• [WHAT THE EXERCISE ASKS]: Go through the material below, noting each line where the string "computer" appears, and give only the total.

[Start of section]

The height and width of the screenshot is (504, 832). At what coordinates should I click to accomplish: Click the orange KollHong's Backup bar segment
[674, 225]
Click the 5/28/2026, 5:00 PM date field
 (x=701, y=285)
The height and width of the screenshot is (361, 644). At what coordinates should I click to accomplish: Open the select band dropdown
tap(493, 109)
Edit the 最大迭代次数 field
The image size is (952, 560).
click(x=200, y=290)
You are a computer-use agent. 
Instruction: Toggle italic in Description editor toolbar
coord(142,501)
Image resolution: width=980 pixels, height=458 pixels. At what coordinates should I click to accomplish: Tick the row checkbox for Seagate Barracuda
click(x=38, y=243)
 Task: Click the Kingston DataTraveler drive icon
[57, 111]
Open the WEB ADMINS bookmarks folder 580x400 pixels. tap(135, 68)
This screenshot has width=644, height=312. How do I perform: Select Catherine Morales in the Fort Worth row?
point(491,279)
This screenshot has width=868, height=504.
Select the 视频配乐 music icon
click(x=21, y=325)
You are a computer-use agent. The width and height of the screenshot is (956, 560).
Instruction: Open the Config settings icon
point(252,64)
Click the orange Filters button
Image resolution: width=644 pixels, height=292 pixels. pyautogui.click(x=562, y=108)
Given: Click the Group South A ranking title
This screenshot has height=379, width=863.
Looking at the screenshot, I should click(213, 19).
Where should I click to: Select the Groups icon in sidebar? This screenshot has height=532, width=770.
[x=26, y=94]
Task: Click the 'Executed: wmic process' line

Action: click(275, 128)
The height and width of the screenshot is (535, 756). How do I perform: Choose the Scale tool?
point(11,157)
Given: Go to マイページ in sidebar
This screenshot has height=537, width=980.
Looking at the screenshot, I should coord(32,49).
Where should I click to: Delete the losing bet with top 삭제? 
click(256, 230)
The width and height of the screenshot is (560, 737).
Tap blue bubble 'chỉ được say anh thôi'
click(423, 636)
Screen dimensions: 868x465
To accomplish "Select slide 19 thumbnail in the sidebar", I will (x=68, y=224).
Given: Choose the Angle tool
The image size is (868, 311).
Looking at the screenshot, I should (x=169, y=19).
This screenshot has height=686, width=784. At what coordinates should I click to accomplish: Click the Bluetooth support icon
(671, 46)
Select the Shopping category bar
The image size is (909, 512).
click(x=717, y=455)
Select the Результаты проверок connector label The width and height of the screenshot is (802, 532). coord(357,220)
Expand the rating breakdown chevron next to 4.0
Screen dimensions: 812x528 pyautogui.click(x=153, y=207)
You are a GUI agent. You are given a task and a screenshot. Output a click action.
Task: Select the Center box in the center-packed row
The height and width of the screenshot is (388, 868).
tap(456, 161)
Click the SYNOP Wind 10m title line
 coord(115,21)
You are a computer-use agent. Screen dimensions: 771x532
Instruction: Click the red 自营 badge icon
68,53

[End of section]

• [RESULT BELOW]: 3